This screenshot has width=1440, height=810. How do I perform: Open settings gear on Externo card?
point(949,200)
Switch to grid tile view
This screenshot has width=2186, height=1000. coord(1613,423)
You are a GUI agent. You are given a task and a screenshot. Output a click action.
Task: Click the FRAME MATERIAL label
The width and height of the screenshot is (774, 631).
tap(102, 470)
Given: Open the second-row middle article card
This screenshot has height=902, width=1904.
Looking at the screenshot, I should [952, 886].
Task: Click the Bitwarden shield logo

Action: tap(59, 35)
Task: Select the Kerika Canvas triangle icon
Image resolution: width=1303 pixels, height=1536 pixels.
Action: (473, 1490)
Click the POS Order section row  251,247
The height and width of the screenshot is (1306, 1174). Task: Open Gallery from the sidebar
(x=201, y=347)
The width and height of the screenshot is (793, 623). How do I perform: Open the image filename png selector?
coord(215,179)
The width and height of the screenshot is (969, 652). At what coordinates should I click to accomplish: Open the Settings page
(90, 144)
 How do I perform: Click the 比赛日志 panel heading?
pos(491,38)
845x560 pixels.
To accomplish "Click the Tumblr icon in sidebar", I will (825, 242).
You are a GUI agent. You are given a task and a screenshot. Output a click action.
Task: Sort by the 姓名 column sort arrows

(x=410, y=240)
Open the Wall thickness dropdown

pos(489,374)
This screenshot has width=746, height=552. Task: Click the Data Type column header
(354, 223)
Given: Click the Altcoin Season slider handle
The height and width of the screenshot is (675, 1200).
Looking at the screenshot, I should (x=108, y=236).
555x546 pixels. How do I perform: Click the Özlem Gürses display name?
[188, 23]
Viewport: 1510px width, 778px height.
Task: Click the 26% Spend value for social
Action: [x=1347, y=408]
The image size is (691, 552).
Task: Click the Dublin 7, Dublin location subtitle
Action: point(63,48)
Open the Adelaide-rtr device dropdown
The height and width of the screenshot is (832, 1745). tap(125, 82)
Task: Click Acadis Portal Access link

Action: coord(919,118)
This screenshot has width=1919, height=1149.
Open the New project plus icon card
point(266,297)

◆ ACTIVITY
Copy the entries above exactly, so that each line matches the original.

◆ FINISHED EXERCISE
This screenshot has width=1440, height=810. How do I perform: Open settings gear on Externo card?
point(949,200)
Switch to grid tile view
This screenshot has width=2186, height=1000. coord(1613,423)
You are a GUI agent. You are given a task and a screenshot. Output a click action.
Task: Click the FRAME MATERIAL label
The width and height of the screenshot is (774, 631).
tap(102, 470)
Given: Open the second-row middle article card
This screenshot has height=902, width=1904.
Looking at the screenshot, I should [952, 886].
Task: Click the Bitwarden shield logo

Action: tap(59, 35)
Task: Select the Kerika Canvas triangle icon
Image resolution: width=1303 pixels, height=1536 pixels.
Action: (473, 1490)
Click the POS Order section row  251,247
The height and width of the screenshot is (1306, 1174). Task: Open Gallery from the sidebar
(x=201, y=347)
The width and height of the screenshot is (793, 623). How do I perform: Open the image filename png selector?
coord(215,179)
The width and height of the screenshot is (969, 652). At what coordinates should I click to accomplish: Open the Settings page
(90, 144)
 How do I perform: Click the 比赛日志 panel heading?
pos(491,38)
845x560 pixels.
To accomplish "Click the Tumblr icon in sidebar", I will (825, 242).
You are a GUI agent. You are given a task and a screenshot. Output a click action.
Task: Sort by the 姓名 column sort arrows

(x=410, y=240)
Open the Wall thickness dropdown

pos(489,374)
This screenshot has width=746, height=552. Task: Click the Data Type column header
(354, 223)
Given: Click the Altcoin Season slider handle
The height and width of the screenshot is (675, 1200).
Looking at the screenshot, I should (x=108, y=236).
555x546 pixels. How do I perform: Click the Özlem Gürses display name?
[188, 23]
Viewport: 1510px width, 778px height.
Task: Click the 26% Spend value for social
Action: [x=1347, y=408]
The image size is (691, 552).
Task: Click the Dublin 7, Dublin location subtitle
Action: point(63,48)
Open the Adelaide-rtr device dropdown
The height and width of the screenshot is (832, 1745). tap(125, 82)
Task: Click Acadis Portal Access link

Action: coord(919,118)
This screenshot has width=1919, height=1149.
Open the New project plus icon card
point(266,297)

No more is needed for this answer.